Ouça aqui o episódio do podcast “A História do Dia” sobre a vitória de Lula da Silva.
Vários responsáveis políticos ligados a Jair Bolsonaro foram também eleitos para cargos importantes, o que permite manter o bolsonarismo vivo regionalmente. O nome mais sonante foi o do antigo ministro das Infraestruturas do ainda Presidente, Tarcísio de Freitas. Com 55,27% dos votos, foi eleito governador de São Paulo, o maior estado do Brasil, tendo admitido — contrariando as indicações de algumas fações da campanha — que irá colaborar com Lula da Silva.
A vantagem política não se centra somente em algumas regiões. Também na Câmara dos Deputados, o Partido Liberal, a que pertence Jair Bolsonaro, é o que, neste momento, tem mais deputados. Isso vai tornar a convivência democrática com Lula da Silva mais difícil — criando-lhe dificuldades — e continua a dar espaço para que as ideias do ainda Presidente tenham eco — e, além disso, uma plataforma.

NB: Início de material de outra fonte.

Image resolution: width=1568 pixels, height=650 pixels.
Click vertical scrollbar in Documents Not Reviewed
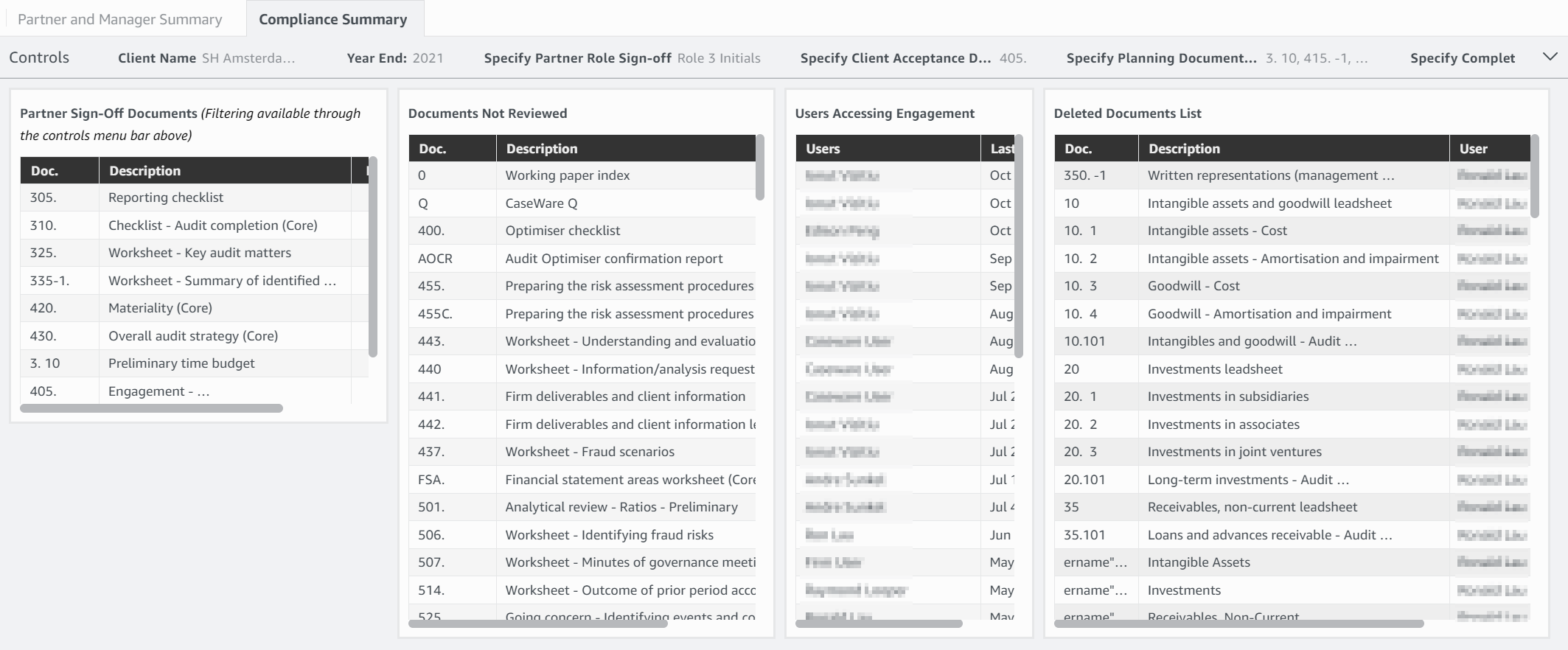click(759, 167)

O bolsonarismo institucionalizou-se e é agora uma realidade no panorama político brasileiro. Como escreve a Folha de São Paulo, a ideologia de Jair Bolsonaro e dos seus apoiantes foi-se consolidando ao longo destes quatro anos como opção política da direita e os seus eleitores dificilmente votarão em alguém que não use o mesmo discurso ou defenda as mesmas opiniões políticas.
Poderá haver golpe?
Não assumindo a derrota, Jair Bolsonaro deixa em aberto o que poderá fazer — ou aceita os resultados nas próximas horas ou pode contestá-los, pedindo a sua impugnação ou até ir mais longe e, no pior cenário, tentar um golpe de Estado (não sendo o esperado, é sempre uma possibilidade).
Caso aceite os resultados, o atual Presidente pode fechar este capítulo mais negro da sua trajetória política e pode continuar a liderar a oposição da direita mais conservadora, contando para o efeito com a presença do partido na Câmara de Deputados e em várias regiões do Brasil. É também uma forma de não prejudicar politicamente os governadores, senadores e deputados eleitos que estão de alguma forma ligados a si.
Se optar pela contestação dos resultados, Bolsonaro poderá abrir fações entre os seus apoiantes e manchar a credibilidade do partido que lidera. Adicionalmente, dependendo do que possa vir a fazer (desde recursos a ações mais violentas), o ainda Presidente brasileiro poderá ter de enfrentar instituições como o Tribunal Superior Eleitoral (TSE) ou mesmo o Supremo Tribunal — e sair prejudicado até em termos criminais.
Numa guerra contra instituições e contra um Presidente eleito, o desfecho seria provavelmente o mesmo do que o de Donald Trump: não iria conseguir travar a chegada ao Planalto de Lula da Silva, descredibilizando o espetro político que representa.
O presidente do TSE, Alexandre de Moraes, já veio tentar colocar água na fervura, dizendo que não vislumbra “nenhum risco real de contestação”. “O resultado foi proclamado, foi aceite e aqueles que foram eleitos serão diplomados e tomarão posse”, afirmou citado pela Folha. Também vários apoiantes de Bolsonaro vieram a público aceitar os resultados, tentando tirar pressão desta ausência de Bolsonaro da noite eleitoral, entre eles o seu ex-ministro da Justiça, Sergio Moro, que escreveu no Twitter que o “resultado de uma eleição não pode superar o dever de responsabilidade” que se tem com o Brasil.
A democracia é assim. O resultado de uma eleição não pode superar o dever de responsabilidade que temos com o Brasil. Vamos trabalhar pela união dos que querem o bem do País. Estarei sempre do lado do que é certo! Estarei na oposição em 2023,respeitando a vontade dos paranaenses.
— Sergio Moro (@SF_Moro) October 30, 2022
Serão as declarações do TSE e a força de alguns aliados para travar o radicalismo de alguns apoiantes e até do próprio Bolsonaro? O cenário ainda não é claro, mas é provável que, com uma qualquer ação irrefletida, o ainda Presidente do Brasil possa assinar a sua morte política.